Answer: Over 10% of the ice-outs have occurred after May 10th. There is only 1 ice-out date for May 8,9,10th combined, around 1%. This creates a hole in the distribution. There should be 3-4 "ice-outs" on these dates to fill in the hole and match the Bell curve shape.
The rhetorical question I have for each of you is this. Did you pick up the clues in 2014 that the ice-out was going to be late based on the ice-out chatter? The clues for 2014 were pretty obvious. The 'Iceman' thinks many of you are just looking for an open date on the ice-out contest screen and inserting your date and not looking at the clues. Now it is hard to pick the exact date that the ice will go out. Even the Iceman has trouble doing this because of the wind factor. This factor is not in the database and the wind can vary within an hour in direction and velocity. The Iceman is not sure how to insert this very changeable factor into the database to help you pick the exact date but the clues for an early, normal, or late ice-out using the average high and low temperatures and the snowfall for each of the winter months are well established.
In the winter of 2013-2014 the average high temperatures for each of the winter months were colder than the average norm. For instance in February, 2014, the average high temperature was 58.12% colder than the norm (+9.2 degrees vs. 21.97 degrees). In December, 2013 and January, 2014 the average high temperatures were around 50% colder than the norm. March, April and May were 13% to 29% colder. So the first clues were a much colder December, January, without any warm up.
The average low temperatures from December 2013 to April 2014 were significantly colder also. The overall average normal low is a tad less than +1 degree (actually +.78 degrees). In December, 2013 the average low was-11.5 degrees. January and February, 2014 were 143% and 481% colder than the norm and the month of March when a warm up usually happens the average low was +1.2 degrees when the average normal is 10.09 degrees.

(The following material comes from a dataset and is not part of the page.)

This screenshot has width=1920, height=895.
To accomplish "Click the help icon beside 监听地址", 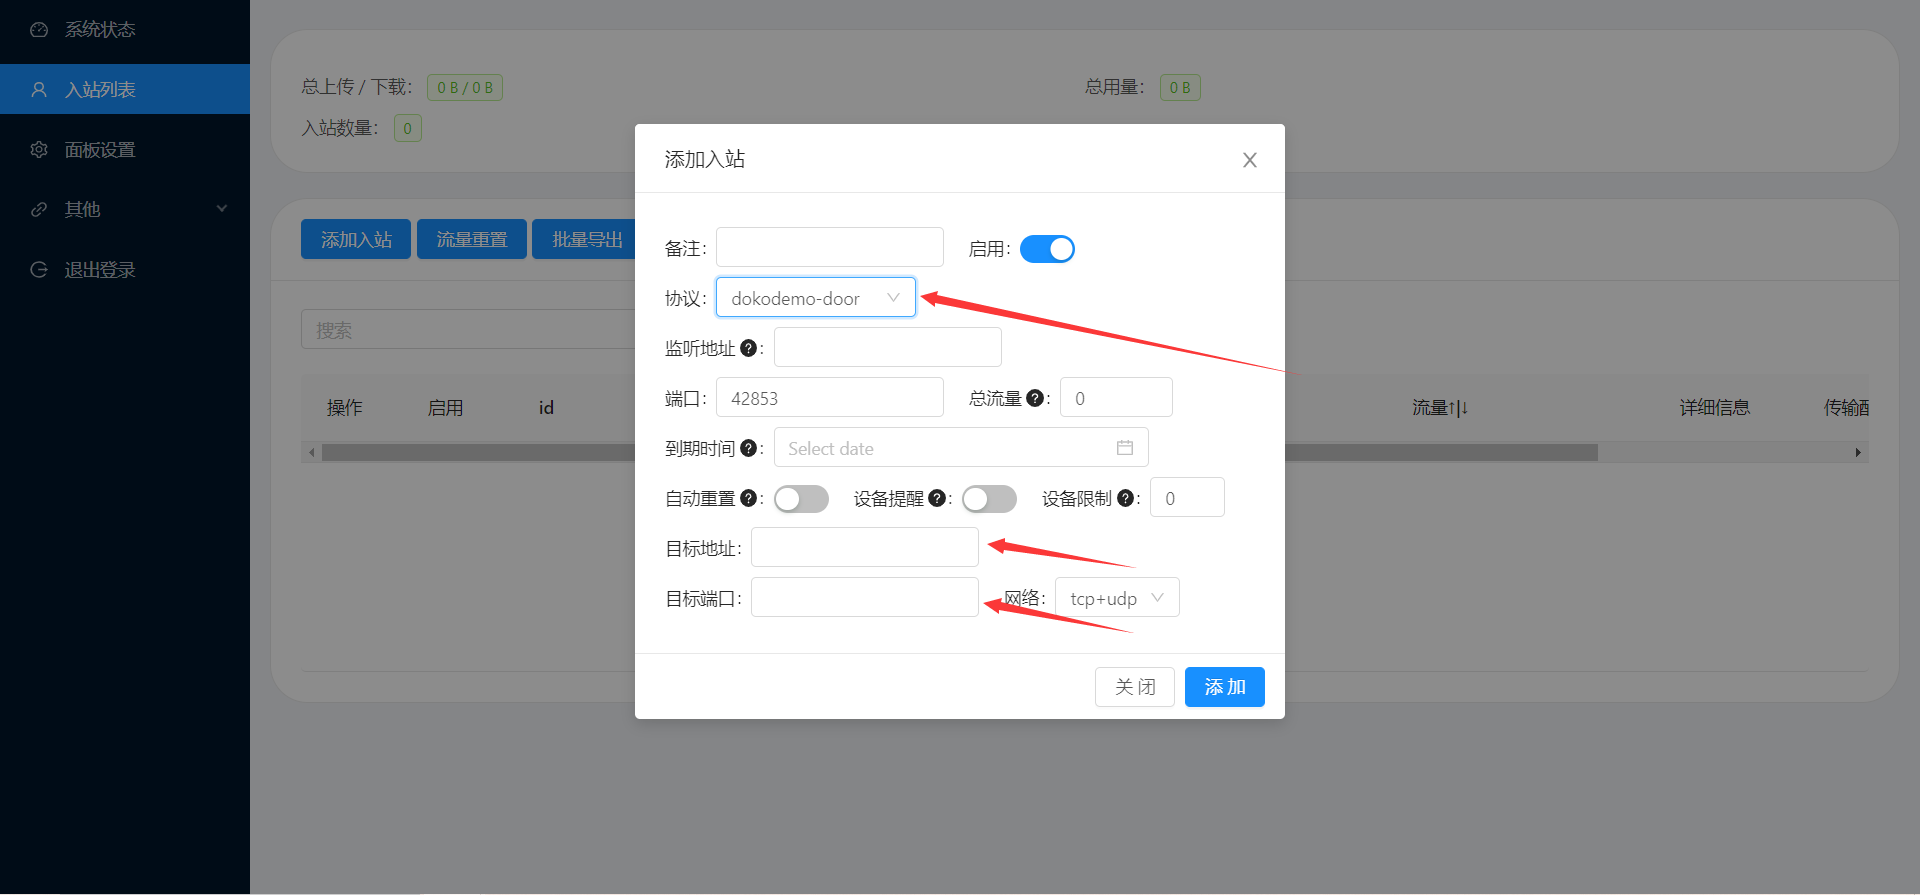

The average snowfall in December is 11.88 inches. In 2014 the December snowfall was more than double this amount, 24.5 inches, and it never melted or even thawed some. January had more snow too.
The cold temperatures and the total snowfall totals without a hint of a warm up should have pointed your entry to a late May ice-out date. This was one of the easiest years to predict.
The variability (commonly called the standard deviation) of the ice-out day is around 9.5 days plus and minus from the April 29th date. When the temperatures and snowfall are similar to what happen in 2014 the ice-out will be later than May 9th. An early ice-out would be before April 20th with a normal ice-out between April 20st and May 9th.
So review the monthly temperatures and snowfall amounts for the winter of 2014-2015 and make an educated entry into the 2015 contest and good luck!